One of the problems I faced when switching over to my new domain was how I was going to get my entries exported from Blogger into MoveableType. Luckily there are a number of resources out there. One thing I noticed, though, is that the tutorial I followed, while really good, didn’t offer any Mac-specific help for getting your images off Blogger (mentioning only the Windows-only* utility WinHTTrack).
This post discusses a Mac alternative to WinHTTrack, the freeware WebGrabber 0.7.
The main interface looks of WebGrabber looks like this:
Yes, it’s imposing with all those settings and options, but there were just three simple changes I needed to make in order to get the job done.
1. In the “Web Site to Download” field, fill in an address of a webpage to rip photos from. It must be an HTML page, so that WebGrabber knows which images to look for. Enter the address of one of your archive pages (the more entries, the better — more on this later). For the purposes of this tutorial, I’m going to paste an archive page from my brother Anand‘s blog, since my Blogger site is currently difficult to navigate 🙂
2. Click on “Ignore Robots.txt”. Robots.txt is a file used by search engines and other tools (like WebGrabber) when indexing the contents of the web. If the file exists, the search engine/program ignores whatever files are listed inside. In this case, Blogger creates a file which will cause WebGrabber to not download anything, so we want this box checked. For the curious, you can read more about the Robot Exclusion Standard here.

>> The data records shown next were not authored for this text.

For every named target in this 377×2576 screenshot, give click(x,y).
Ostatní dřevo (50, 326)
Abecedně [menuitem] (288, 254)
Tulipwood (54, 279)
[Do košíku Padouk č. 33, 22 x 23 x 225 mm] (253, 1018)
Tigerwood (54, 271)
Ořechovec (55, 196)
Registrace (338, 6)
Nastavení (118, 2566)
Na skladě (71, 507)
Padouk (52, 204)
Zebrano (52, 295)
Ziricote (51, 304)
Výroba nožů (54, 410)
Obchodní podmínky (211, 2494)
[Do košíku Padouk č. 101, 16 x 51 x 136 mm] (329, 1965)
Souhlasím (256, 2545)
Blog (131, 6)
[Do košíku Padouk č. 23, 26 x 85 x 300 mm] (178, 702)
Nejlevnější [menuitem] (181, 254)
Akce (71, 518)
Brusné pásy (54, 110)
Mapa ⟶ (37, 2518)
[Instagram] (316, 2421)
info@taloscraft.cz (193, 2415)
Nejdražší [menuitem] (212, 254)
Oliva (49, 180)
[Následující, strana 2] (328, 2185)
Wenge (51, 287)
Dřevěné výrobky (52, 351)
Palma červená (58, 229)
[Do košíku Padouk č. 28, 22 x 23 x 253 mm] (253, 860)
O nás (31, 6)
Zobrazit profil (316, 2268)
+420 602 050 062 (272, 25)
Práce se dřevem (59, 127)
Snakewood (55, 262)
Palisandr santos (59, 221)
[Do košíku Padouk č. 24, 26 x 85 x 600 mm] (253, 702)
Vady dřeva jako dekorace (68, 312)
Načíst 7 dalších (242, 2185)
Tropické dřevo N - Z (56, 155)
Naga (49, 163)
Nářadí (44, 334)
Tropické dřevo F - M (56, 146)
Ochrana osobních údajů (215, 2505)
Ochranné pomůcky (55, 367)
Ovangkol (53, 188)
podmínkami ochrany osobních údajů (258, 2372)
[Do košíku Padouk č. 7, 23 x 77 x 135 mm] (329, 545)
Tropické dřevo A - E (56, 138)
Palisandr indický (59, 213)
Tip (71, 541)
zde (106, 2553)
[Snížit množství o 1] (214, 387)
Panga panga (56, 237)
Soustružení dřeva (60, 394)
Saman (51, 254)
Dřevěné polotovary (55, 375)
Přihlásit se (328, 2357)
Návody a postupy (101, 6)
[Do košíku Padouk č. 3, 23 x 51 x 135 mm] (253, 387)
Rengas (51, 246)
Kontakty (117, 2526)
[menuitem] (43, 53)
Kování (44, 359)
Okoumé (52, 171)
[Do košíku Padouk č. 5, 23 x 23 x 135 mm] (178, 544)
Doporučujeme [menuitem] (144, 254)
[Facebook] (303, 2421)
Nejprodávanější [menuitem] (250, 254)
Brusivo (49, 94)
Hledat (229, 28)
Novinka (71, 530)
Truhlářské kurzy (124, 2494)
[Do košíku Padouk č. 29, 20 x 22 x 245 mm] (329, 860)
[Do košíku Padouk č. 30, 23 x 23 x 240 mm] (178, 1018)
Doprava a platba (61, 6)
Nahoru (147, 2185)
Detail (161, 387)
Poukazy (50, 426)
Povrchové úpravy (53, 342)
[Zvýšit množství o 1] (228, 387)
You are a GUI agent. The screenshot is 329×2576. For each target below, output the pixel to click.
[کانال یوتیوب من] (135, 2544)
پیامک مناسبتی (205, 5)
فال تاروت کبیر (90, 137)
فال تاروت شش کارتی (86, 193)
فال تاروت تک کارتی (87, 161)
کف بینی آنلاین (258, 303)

You should now have something that looks like this:
3. The third step. Since you’re ripping pictures, you only need to download files with suffixes (extensions) that correspond to graphic files. You can restrict WebGrabber to just the common file types by switching to the “Filtering” tab:
…and entering their extensions into the “Allowed File Suffixes” field. I used “jpg png gif” (without the quotes); you can enter as many as you’d like, just make sure you separate each type with a space character. While you’re on the Filtering tab, you should also enter the domain of the server containing your image files. This isn’t strictly necessary, but it can speed things up a fair bit, especially if your blog has ads and other 3rd-party image content on it. To determine your domain, open one of your existing images in a new browser window and note the URL. If you’re using Blogger to host, it’ll probably look something like the following:
The part you want is everything between “http://” and up to the first “/”, i.e., “photos1.blogger.com” — substitute as appropriate for your hosting service. This will ensure WebGrabber only retrieves images from your image hosting service. Enter your domain into the “Allowed Domains” field.
When you’re done, your tab should look something like this:
Click on the “Start” button and WebGrabber will retrieve all of the images linked to in the URL you specified. If you only spent a few months on Blogger (as was my case), you can simply copy the URL for each month of your archives and paste it into the “Web Site to Download” field on the main screen, clicking start after each one and waiting for it to complete. If you’ve spent many months on Blogger and this would cumbersome, you might consider changing your Blogger front page to hold all of your entries, as the tutorial explains in Step 7 and 8 of the section titled “EXTRACTING YOUR ENTRIES FROM BLOGGER” — with one small exception. Instead of clicking “Preview” in Step 8, click on “Save Template Changes”, and now you will have a proper URL (your blog address) to give to WebGrabber.
What you’ll end up with, when all is said and done, is a folder on your Desktop labelled “http”. If you navigate into this folder, you should see a folder resembling the name of your domain, e.g. “photos1.blogger.com_80”, and all of your images will be located inside! 🙂
Hopefully this helps out a few Mac-using MoveableTypoids out there.
* Yes, I realize the source code is available for the HTTrack. No, it won’t compile.